Today we’re covering the use of all and before in IEPs and 504s, and how all doesn’t always mean all, and how before needs its own timeline.
All:
Imagine your child has the following on his IEP:
The IEP Team to share reading data with parents on a monthly basis.
Although the school is providing you monthly data, your gut is turning—something isn’t sitting right.
You decide to submit a FERPA request, and you request all reading data related to your child.
In the response to the FERPA request, you receive negative reading data—data you’ve never seen before, even though you’ve attended monthly meetings at the school all year and thought you were being provided all data at those meetings, and that all data was being discussed at those meetings.
You complain to the school and or submit a complaint to the state.
Well . . . The school did provide you data, so it followed the IEP.
There wasn’t anything in the IEP that stated all data had to be provided, or more specifically, all positive and all negative reading data.
In addition, your child has the following accommodation:
Extended time: 50% for all assignments
You start to see a grade drop in one of your child’s classes, so you ask questions.
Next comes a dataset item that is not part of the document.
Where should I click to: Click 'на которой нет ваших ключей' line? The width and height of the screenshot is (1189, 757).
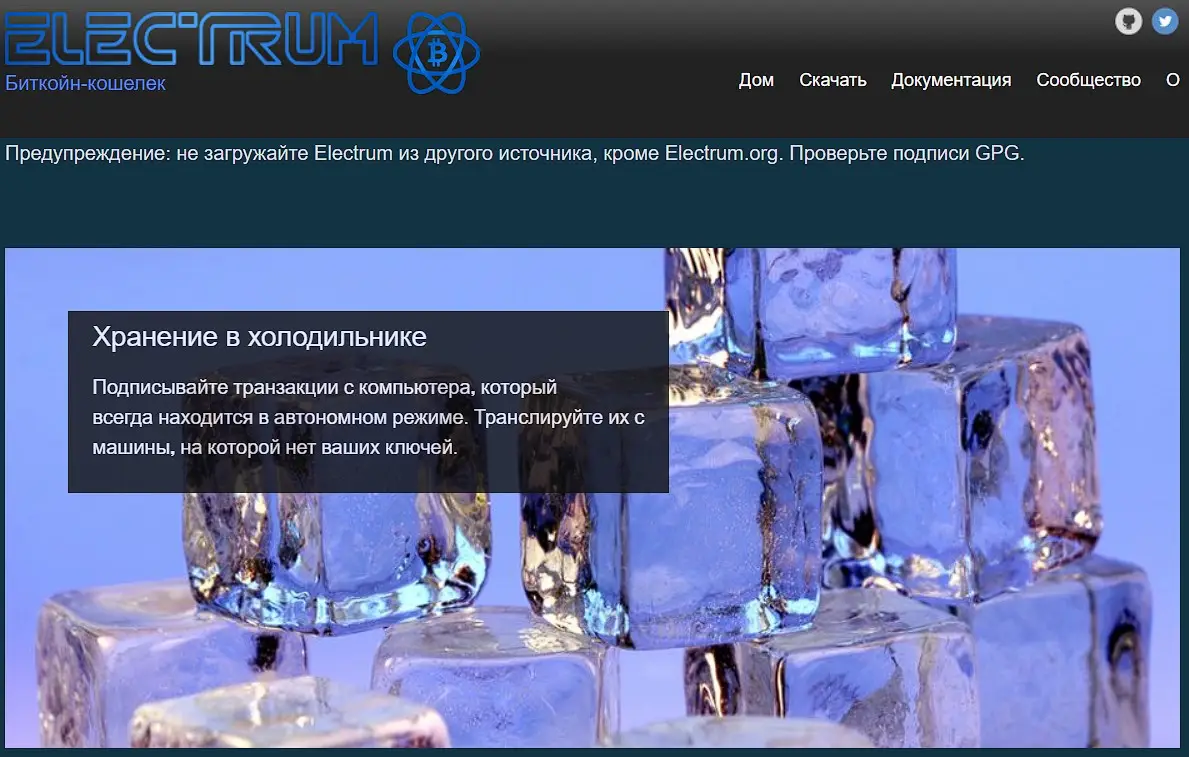coord(318,448)
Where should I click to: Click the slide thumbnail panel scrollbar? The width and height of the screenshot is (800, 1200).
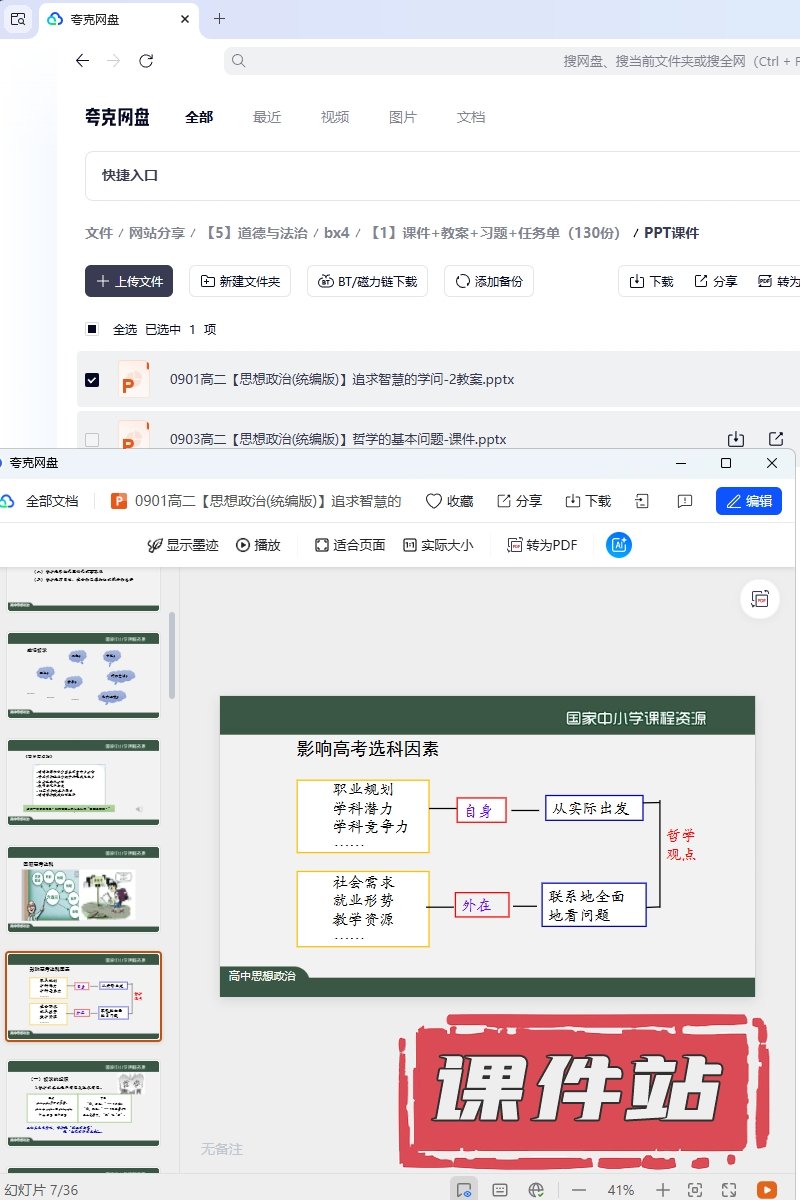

The teacher says that assignments are defined as homework, not as classwork.
Now, you know that this is not what was discussed with the IEP team. Maybe the procedural support liaison even said, “all means all”, after you asked for clarity. You go back to the IEP team and discuss this and have someone talk with the teacher. In addition, you change the accommodation, so it states all assignments, to include classwork, homework, and all other forms of assignments. In addition, you make it clear that, because your child has extended time on classwork, that classwork will go home for completion.
The same holds true for tests. Your daughter might have testing to completion on her IEP, but her teacher doesn’t consider quizzes or informal assessments to be tests, so she doesn’t provide your daughter the accommodation.
Lesson learned:
- Ensure the word all appears as often as possible.
- Ask what all incorporates. If it is all tests, does that mean all quizzes and any other forms of assessments, whether formal or informal? If it is all assignments, does that mean both homework and classwork?
Before:
Imagine your son has “copies of teacher’s notes to be provided” as an accommodation.
Perhaps your child has processing struggles, Dysgraphia, Dyslexia or any of the number of hurdles kids face when it comes to listening and taking notes at the same time.
You find out that your son’s Geometry teacher isn’t posting her notes until after the class. You say something and are told that the accommodation only states that they be provided, not when they be provided.
Yet, your son needs them before class. He needs them to 1) preview them, to familiarize himself with the vocabulary and content; and 2) because he is a slow writer and struggles with auditory processing, it is important for him to have the notes, so his full attention is on the teacher, rather than stressing about not writing all the notes before the teacher moves to the next slide, and/or not processing everything the teacher is saying due to the same stress of capturing all of the notes.
So, you ask for the word before to be inserted into the accommodation.
Good, you think to yourself. All sorted out.
And then you find out your son is being provided the notes as he walks into class, before the lesson, but not long enough in advance for him to review them before the lesson is taught.
Lesson learned:
- Ensure the word before is front and center.
- Define before. Is before one day, two days, a week? And, how will they be provided before? Print hand-out, digital file? Another format?
Go into your IEP or 504 meetings ready to collaborate, but understand that clear language, with as much as possible defined in advance, helps everyone. Your child’s teachers don’t attend every IEP meeting. They don’t know what was discussed, which leaves the IEP or 504 language up to interpretation.
Keep it simple and clear—and ensure there’s no room for misinterpretation.